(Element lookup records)
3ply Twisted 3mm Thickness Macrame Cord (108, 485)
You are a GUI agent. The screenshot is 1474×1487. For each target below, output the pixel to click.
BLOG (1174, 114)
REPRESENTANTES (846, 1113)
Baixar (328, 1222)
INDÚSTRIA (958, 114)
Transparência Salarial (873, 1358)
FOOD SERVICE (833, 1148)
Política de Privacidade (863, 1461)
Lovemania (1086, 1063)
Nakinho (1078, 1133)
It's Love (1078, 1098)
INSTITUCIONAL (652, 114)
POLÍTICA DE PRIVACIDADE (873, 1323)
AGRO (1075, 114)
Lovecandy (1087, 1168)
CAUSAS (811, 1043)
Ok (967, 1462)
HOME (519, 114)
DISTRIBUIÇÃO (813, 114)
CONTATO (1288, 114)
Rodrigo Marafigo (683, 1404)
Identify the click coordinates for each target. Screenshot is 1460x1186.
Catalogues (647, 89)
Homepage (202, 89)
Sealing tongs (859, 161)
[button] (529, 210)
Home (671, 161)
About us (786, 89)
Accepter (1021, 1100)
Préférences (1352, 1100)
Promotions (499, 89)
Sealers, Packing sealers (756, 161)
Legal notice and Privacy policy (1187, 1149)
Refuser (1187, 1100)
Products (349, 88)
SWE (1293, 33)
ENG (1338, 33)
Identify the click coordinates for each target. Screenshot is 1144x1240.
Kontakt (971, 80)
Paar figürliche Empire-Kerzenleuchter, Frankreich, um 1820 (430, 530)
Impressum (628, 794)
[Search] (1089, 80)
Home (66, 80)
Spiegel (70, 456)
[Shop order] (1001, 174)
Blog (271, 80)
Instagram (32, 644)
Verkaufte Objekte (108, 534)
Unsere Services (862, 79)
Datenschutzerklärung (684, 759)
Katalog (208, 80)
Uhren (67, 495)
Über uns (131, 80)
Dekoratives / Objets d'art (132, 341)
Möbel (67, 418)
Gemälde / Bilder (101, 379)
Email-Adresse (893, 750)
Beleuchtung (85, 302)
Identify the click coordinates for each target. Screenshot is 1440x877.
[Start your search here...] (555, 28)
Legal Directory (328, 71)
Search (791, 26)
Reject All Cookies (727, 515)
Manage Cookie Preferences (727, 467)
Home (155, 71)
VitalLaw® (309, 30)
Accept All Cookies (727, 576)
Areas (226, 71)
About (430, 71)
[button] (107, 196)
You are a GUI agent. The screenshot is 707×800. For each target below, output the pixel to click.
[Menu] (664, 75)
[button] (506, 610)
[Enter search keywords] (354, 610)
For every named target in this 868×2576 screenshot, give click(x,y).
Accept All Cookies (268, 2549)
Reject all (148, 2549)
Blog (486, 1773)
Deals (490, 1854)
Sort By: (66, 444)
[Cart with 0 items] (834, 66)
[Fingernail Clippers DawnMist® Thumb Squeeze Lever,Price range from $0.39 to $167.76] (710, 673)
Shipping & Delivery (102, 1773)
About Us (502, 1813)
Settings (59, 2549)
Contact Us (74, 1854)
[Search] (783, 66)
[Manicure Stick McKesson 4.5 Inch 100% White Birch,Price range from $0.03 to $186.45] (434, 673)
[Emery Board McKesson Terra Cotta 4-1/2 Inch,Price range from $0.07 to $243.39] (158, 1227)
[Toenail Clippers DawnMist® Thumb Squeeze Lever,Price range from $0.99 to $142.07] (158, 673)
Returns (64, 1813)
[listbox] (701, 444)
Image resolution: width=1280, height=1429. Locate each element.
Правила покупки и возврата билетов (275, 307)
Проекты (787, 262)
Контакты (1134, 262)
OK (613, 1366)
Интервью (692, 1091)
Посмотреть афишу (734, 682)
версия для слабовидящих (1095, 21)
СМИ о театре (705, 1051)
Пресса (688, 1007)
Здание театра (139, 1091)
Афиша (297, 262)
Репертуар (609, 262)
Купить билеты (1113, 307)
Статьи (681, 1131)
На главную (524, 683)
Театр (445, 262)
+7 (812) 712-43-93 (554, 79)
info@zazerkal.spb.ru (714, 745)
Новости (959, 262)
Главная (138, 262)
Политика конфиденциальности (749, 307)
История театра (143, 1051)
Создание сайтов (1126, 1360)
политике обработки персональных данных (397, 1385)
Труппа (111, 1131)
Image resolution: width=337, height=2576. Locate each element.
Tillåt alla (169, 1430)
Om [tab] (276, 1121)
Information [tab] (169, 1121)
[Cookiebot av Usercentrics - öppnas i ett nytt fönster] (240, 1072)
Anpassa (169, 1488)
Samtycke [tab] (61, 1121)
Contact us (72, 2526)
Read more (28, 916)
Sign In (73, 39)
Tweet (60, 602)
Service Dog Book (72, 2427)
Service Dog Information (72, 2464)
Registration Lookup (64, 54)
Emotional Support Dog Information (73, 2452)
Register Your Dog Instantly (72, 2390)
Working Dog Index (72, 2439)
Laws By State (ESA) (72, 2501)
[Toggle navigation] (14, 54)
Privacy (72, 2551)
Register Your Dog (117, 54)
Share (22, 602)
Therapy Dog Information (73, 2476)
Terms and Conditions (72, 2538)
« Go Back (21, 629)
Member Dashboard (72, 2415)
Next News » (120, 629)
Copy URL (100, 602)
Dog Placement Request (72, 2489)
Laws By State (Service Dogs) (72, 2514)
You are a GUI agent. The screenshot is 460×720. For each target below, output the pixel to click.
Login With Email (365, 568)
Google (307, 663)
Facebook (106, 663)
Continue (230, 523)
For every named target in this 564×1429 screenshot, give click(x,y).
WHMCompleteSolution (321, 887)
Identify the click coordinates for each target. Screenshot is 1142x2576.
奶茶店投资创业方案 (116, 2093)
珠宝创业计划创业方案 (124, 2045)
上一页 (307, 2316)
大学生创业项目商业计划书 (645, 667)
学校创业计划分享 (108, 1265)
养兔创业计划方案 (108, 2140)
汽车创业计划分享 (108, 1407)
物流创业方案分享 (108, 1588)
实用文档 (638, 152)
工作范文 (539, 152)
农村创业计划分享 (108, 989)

• WHAT THE EXERCISE ASKS
Locate every item above that contains the string "Price" and copy each one out in full, treating uppercase and lowercase as different.

• OUTPUT OF THE TASK
[Fingernail Clippers DawnMist® Thumb Squeeze Lever,Price range from $0.39 to $167.76] (710, 673)
[Manicure Stick McKesson 4.5 Inch 100% White Birch,Price range from $0.03 to $186.45] (434, 673)
[Emery Board McKesson Terra Cotta 4-1/2 Inch,Price range from $0.07 to $243.39] (158, 1227)
[Toenail Clippers DawnMist® Thumb Squeeze Lever,Price range from $0.99 to $142.07] (158, 673)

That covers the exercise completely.